Entretien réalisée par Sihem Bounabi
Reporters : Le PDG de Sonatrach a déclaré que l’Algérie n’exclut pas le recalcul du prix du gaz à l’Espagne. Ce recalcul est-il possible et comment ?
Tewfik Hasni :
Je pense que le cas de l’Espagne est un cas particulier. Il faut se rappeler l’époque où les prix du gaz ont chuté à un niveau tellement bas que les Espagnols ont demandé à l’Algérie de revoir ses prix. Une demande justifiée par le fait que le niveau très bas des prix pénaliserait les Espagnols.

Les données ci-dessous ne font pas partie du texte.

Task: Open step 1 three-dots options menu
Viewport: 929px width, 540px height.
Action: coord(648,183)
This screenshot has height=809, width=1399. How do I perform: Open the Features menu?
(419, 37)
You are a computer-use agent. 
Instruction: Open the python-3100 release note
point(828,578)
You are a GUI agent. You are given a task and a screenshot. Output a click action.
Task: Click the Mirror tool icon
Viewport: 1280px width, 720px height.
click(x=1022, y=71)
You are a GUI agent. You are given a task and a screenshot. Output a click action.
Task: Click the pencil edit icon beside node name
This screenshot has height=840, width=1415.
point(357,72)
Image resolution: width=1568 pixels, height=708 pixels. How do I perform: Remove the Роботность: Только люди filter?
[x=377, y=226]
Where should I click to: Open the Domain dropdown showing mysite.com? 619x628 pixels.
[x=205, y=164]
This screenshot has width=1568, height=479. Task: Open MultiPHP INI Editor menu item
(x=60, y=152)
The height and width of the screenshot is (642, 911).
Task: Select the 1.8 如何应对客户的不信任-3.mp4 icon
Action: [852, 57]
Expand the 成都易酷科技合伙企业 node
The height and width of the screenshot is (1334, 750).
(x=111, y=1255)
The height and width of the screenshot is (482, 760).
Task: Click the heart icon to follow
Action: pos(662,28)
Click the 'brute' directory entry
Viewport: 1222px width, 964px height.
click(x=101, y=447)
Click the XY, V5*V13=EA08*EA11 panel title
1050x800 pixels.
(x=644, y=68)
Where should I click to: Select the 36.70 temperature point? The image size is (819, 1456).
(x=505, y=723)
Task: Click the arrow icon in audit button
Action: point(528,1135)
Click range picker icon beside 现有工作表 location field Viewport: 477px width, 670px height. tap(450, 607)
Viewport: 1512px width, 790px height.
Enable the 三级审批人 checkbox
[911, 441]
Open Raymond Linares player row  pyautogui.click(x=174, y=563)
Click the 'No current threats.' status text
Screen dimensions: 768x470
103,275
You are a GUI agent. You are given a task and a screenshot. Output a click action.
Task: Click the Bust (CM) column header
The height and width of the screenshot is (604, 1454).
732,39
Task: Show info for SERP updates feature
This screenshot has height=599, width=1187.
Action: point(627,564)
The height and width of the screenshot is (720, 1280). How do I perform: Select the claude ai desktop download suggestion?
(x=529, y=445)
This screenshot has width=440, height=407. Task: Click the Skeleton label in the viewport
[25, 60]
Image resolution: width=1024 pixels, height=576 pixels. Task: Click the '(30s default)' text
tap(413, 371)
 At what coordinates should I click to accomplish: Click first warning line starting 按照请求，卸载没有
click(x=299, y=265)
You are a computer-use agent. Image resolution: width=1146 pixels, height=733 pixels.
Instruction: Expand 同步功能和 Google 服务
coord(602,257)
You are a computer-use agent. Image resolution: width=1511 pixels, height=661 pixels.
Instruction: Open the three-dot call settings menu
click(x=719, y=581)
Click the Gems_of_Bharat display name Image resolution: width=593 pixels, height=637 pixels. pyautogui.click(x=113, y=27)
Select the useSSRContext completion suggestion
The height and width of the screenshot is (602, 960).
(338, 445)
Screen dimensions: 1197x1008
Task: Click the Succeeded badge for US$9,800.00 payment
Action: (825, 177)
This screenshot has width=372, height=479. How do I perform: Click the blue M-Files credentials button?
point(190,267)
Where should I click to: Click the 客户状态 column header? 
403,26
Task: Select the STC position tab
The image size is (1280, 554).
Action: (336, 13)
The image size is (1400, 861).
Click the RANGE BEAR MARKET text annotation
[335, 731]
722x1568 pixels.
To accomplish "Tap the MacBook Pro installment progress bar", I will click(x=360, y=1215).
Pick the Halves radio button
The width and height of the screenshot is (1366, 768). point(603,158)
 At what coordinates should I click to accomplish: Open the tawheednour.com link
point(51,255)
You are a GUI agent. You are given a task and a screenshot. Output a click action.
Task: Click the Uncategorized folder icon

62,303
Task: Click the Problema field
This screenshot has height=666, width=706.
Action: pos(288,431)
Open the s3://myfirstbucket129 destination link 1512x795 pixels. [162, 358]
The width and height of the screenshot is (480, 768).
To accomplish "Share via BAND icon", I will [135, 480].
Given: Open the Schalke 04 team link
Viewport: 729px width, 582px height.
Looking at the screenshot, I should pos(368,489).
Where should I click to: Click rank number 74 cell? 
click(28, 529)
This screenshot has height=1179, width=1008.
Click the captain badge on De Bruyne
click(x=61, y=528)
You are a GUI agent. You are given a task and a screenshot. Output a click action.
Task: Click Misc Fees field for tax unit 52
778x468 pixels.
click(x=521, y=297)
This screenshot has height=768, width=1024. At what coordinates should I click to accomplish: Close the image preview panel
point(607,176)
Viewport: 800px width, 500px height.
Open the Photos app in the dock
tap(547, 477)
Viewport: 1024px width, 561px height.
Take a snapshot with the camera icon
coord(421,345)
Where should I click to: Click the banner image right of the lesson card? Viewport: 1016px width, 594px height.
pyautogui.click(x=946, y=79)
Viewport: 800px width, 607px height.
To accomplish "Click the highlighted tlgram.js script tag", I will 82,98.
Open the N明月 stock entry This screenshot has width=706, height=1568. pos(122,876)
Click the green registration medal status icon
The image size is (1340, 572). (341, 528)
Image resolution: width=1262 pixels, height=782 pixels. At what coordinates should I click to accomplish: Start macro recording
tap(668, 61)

Du fait également qu’ils pouvaient disposer d’un gaz à prix très bas, mais étaient obligés de respecter le contrat avec les Algériens et de prendre toutes les quantités contractuelles au prix indiqué par le contrat. Suite à cette requête des Espagnols, l’Algérie a été obligée de baisser le coût contractuel du gaz cédé à l’Espagne. Ainsi, je pense qu’il est normal aujourd’hui, maintenant que le prix du gaz a atteint des dimensions élevées, que l’Algérie demande à son tour la même chose, mais dans l’autre sens, c’est-à-dire augmenter le prix. Je pense que ceci n’a rien à voir avec des problèmes politiques, c’est d’abord un problème économique.

Dans toute remise en cause d’un contrat, il faut s’attendre à une riposte du contractant ciblé. Que peut craindre l’Algérie en termes de rétorsion économique de la part de l’Espagne ?
Justement, je viens d’expliquer qu’il n’y a pas de remise en cause du contrat, mais une renégociation du contrat et les premiers à l’avoir fait, ce sont les Espagnols qui avaient demandé l’époque de réduire les prix. Et donc c’est tout à fait normal que cette fois-ci les Algériens demandent à renégocier le contrat comme l’avait déjà fait par le passé Madrid.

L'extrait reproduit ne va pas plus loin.